AGAVE-201: This phase II trial is trying to understand how safe and effective targeted therapy (axatilimab) is at three different dose levels in people with recurrent or refractory active chronic Graft versus Host diseaseAGAVE-201, A Phase 2, Open-label, Randomized, Multicenter Study to Evaluate the Efficacy, Safety and Tolerability of Axatilimab at 3 Different Doses in Patients With Recurrent or Refractory Active Chronic Graft Versus Host Disease Who Have Received at Least 2 Lines of Systemic Therapy

Inclusion

1. Participants must be 2 years of age or older, at the time of signing the informed consent.
2. Participants who are allogeneic hematopoietic stem cell transplantation (HSCT) recipients with active cGVHD requiring systemic immune suppression. Active cGVHD is defined as the presence of signs and symptoms of cGVHD per 2014 NIH Consensus Development Project on Criteria for Clinical trials in cGVHD.
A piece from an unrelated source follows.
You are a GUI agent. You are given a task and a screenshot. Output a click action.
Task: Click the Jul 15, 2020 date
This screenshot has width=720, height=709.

3. Participants with refractory or recurrent active cGVHD despite at least 2 lines of systemic therapy.

   • Refractory disease defined as meeting any of the following criteria:

     • The development of 1 or more new sites of disease while being treated for cGVHD.
     • Progression of existing sites of disease despite at least 1 month of standard or investigation therapy for cGVHD.
     • Participants who have not achieved a response within 3 months on their prior therapy for cGVHD and for whom the treating physician believes a new systemic therapy is required.
   • Recurrent cGVHD is active, symptomatic disease (after an initial response to prior therapy) as defined, based on the NIH 2014 consensus criteria, by organ-specific or global assessment or for which the physician believes that a new line of systemic therapy is required.
4. Participants may have persistent, active acute and cGVHD manifestations (overlap syndrome), as defined by 2014 NIH Consensus Development Project on Criteria for Clinical trials in cGVHD.
5. Karnofsky Performance Scale of ≥60 (if aged 16 years or older); Lansky Performance Score of ≥60 (if aged <16 years)
6. Adequate organ and bone marrow functions evaluated during the 14 days prior to randomization.
7. Creatinine clearance (CrCl) ≥30 milliliter/minute based on the Cockcroft-Gault formula in adult participants and Schwartz formula in pediatric participants.
8. Contraceptive use by men or women should be consistent with local regulations regarding the methods of contraception for those participating in clinical studies.
9. Concomitant use a of systemic corticosteroid is allowed but not required. Topical and inhaled corticosteroid agents are allowed. If a participant is taking corticosteroids at study randomization, they must be on a stable dose of corticosteroids for at least 2 weeks prior to Cycle 1 Day 1.
10. Concomitant use of CNI or mammalian target of repamycin (mTOR) inhibitors (sirolimus or everolimus) is allowed but not required.
11. Capable of giving signed informed consent which includes compliance with the requirements and restrictions listed in the informed consent form (ICF) and protocol. A parent/guardian should provide consent for pediatric participants unable to provide consent themselves; in addition, where applicable pediatric participants should sign their own assent form.